Tonight I will dream the old darkness, content.

I say
blue
and my teenage wife weeps over the kitten my father killed.

I remember the petals of her blue dress around her thin legs, kneeling.

The ice gives way at Little Hell's Gate.

Thunder on the river.

How the world dies and dies when we are torn.

There is nothing sweeter than loss.

Such blessed imperfections.

A girl on her knees holds a dead kitten.

What break in us are rivers, the ice going out.
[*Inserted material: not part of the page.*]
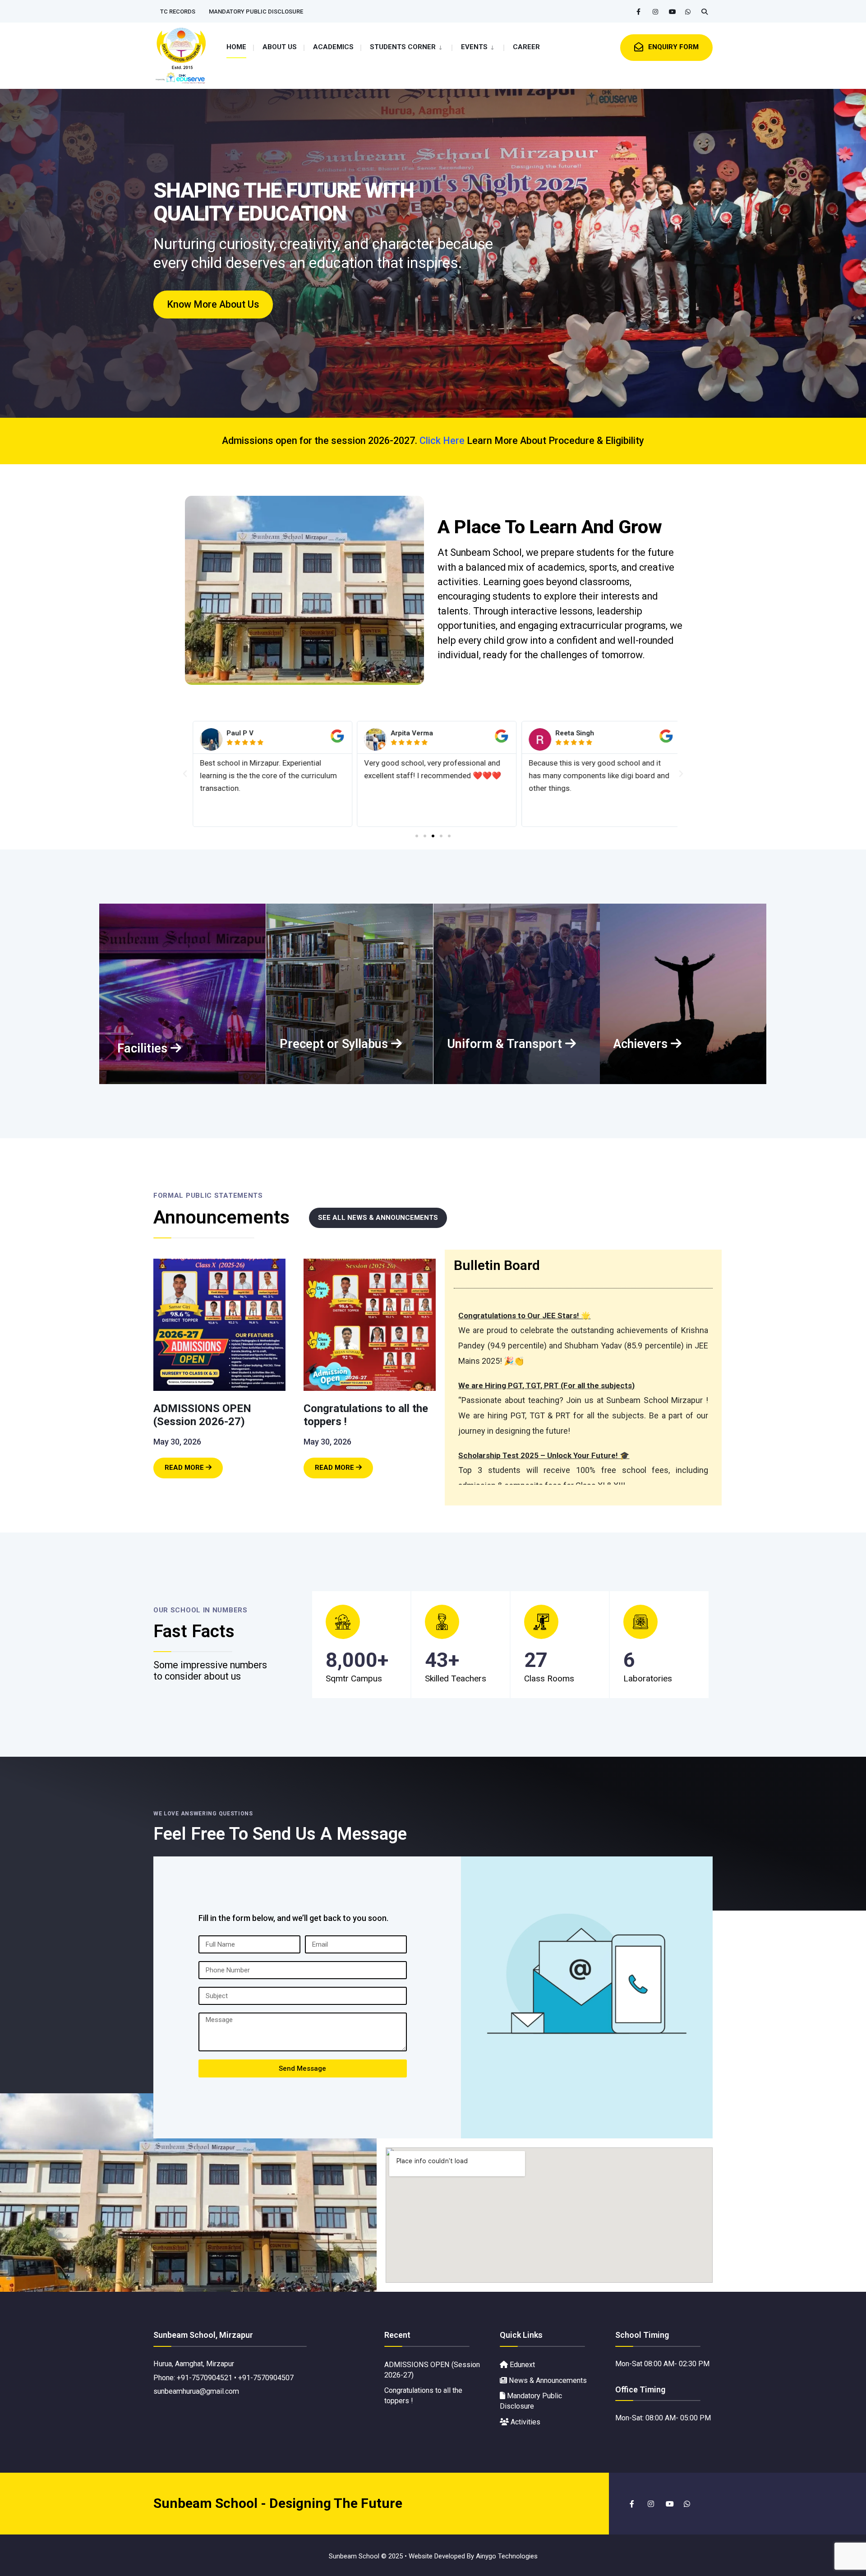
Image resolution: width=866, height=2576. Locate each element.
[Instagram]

MEDITATION IN THE BAY OF OTTERS

The singing at night among the cedars after the drums,

in the dark as all such voices are and so of loneliness and not

the scream of the heron at dusk: not that misery.

A wrenched solitude, like skin at dawn among the stones.

The smell of burnt sawdust after rain, the chains in the mill quiet at last.

You pause as the words veer down a narrow tunnel and you write:

there was the woman who bared her breasts when you were twelve,

delivering the paper to her each winter morning, her lost gesture,

and now sixty years later trying to understand the contradictions of loneliness.

The cup of thick cocoa, hot and steaming, she had made for you.

You set the cup down carefully on the pine table, pale steam rising.

I'm sorry,
you said, your voice not yet broken, the changes still to come.

Ah, but she is far away and surely dead,

or nodding in some ward where men can't hurt her anymore.

Burnt sawdust is how you remember it, thin smoke, the unsteady wind,

the drums still down the shore, and a woman in the utter dark.